◆ **BEREITGESTELLTER TEXT**
%%

Eigentlich wollte KarinS dem früheren Nachbarn ihrer Mutter nur mal Hallo sagen. 

"Horst", ein alleinlebender, rüstiger  Rentner von damals 69 Jahren, wird nach einem schweren Schlaganfall Ende 2003 aus der Bahn gerissen, unter gesetzliche Betreuung gestellt und in ein Pflegeheim einquartiert.

Karin S erfährt monate später von ihrer Mutter, das der "Horst", ihr früherer Nachbar, in Wiesbaden in einem Altenheim lebe.  Da sie häufiger in der Region zu tuen hat,  verspricht sie der Mutter, ihm einen Besuch abzustatten um zu hören, wie es ihm geht.    Entsetzt über die Art wie der Mann in diesem Heim behandelt wird, beschließt sie spontan ihm aus dieser Lage heraus zu helfen. Besonders missfällt ihr, dass er vom Heimpersonal wie  eine Dementer behandelt wird,  dessen Aussagen niemand Glauben schenken brauchte. Dabei hat  "Horst" sie sofort erkannt und konnte sich an alles erinnern, wie z.B. an den Namen ihrer Mutter und das Haus in dem sie wohnten. Auch sonst konnte sie  keine der landläufig bekannten Demenzzeichen bei ihm feststellen und wunderte sich, ob dieser Diagnose.  Vor allem beklagte er sich,  täglich darum betteln zu müssen, aus dem Bett geholt zu werden. Man hatte ihn in ein Zweibettzimmer zusammen mit einem sterbenen, alten Mann gelegt, der mit offenen Augen an die Zimmerdecke starrte und nicht mehr sprechen konnte.   Tag und Nacht hörte er nichts anders als das schwere Atmen und Stöhnen dieses Mannes. "Ich kann hier überhaupt nichts machen, nicht einmal fernsehen oder Radio hören.", erklärte er.

%%

◆ **ÜBUNG 1**
Prüfen Sie, ob die folgenden Aussagen mit dem Text über Horst übereinstimmen, und belegen Sie jede Antwort mit Ja oder Nein sowie dem entscheidenden Wortlaut. (a) Horst erlitt Ende 2003 einen Schlaganfall. (b) Horst erkannte Karin S bei ihrem Besuch nicht. (c) Horst lag im Heim allein in einem Einzelzimmer.
◆ **ÜBUNG 2**
Übertragen Sie einen Abschnitt aus dem Text über Horst wortgetreu. Beginnen Sie bei den Worten „Eigentlich wollte KarinS“, und hören Sie nach „ein Pflegeheim einquartiert.“ auf.
◆ **ÜBUNG 3**
Nehmen Sie den Text über Horst wieder auf, und schreiben Sie ihn im Anschluss an seinen letzten Satz weiter.

◆ **BEREITGESTELLTES MATERIAL**

%%

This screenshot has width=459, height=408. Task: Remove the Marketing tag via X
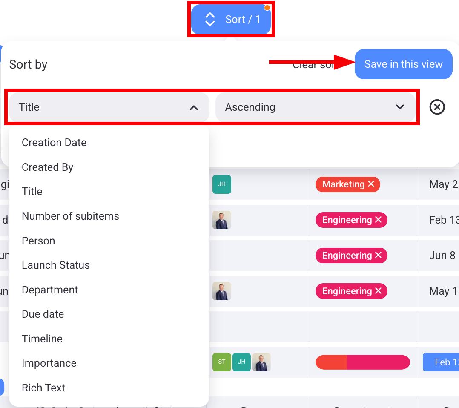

%%

◆ **ANTWORT 1**
(a) Ja: „nach einem schweren Schlaganfall Ende 2003“
(b) Nein: „sie sofort erkannt und konnte sich an alles erinnern“
(c) Nein: „Man hatte ihn in ein Zweibettzimmer zusammen mit einem sterbenen, alten Mann gelegt“

◆ **ANTWORT 2**
Eigentlich wollte KarinS dem früheren Nachbarn ihrer Mutter nur mal Hallo sagen. 

"Horst", ein alleinlebender, rüstiger  Rentner von damals 69 Jahren, wird nach einem schweren Schlaganfall Ende 2003 aus der Bahn gerissen, unter gesetzliche Betreuung gestellt und in ein Pflegeheim einquartiert.

◆ **ANTWORT 3**
Dieser Anblick ließ Karin S keine Ruhe.  Zunächst versuchte sie über das Personal und die Heimleitung bessere Bedingungen zu erwirken. Doch diese verwiesen lediglich an die Betreuerin. Auch die Betreuerin versuchte diese selbsternannte Angehörige abzuwimmeln. Doch mit dieser Haltung erreichte man bei Karin S das genaue Gegenteil.  Sie blieb hartnäckig, suchte Unterstützung bei Organisationen im Internet und schaffte es schließlich mit unserer Unterstützung, diesen Mann aus dem Heim herauszuholen.  Sie hatte eine Einrichtung in seinem früheren Wohnviertel gefunden und die Betreuerin schließlich überzeugen können.   Dort fühlt er sich wohl, hat ein eigenes Zimmer, einen Rollstuhl mit dem er alleine nach draußen kann, erhält regelmäßig Taschengeld und kann das Leben wieder genießen.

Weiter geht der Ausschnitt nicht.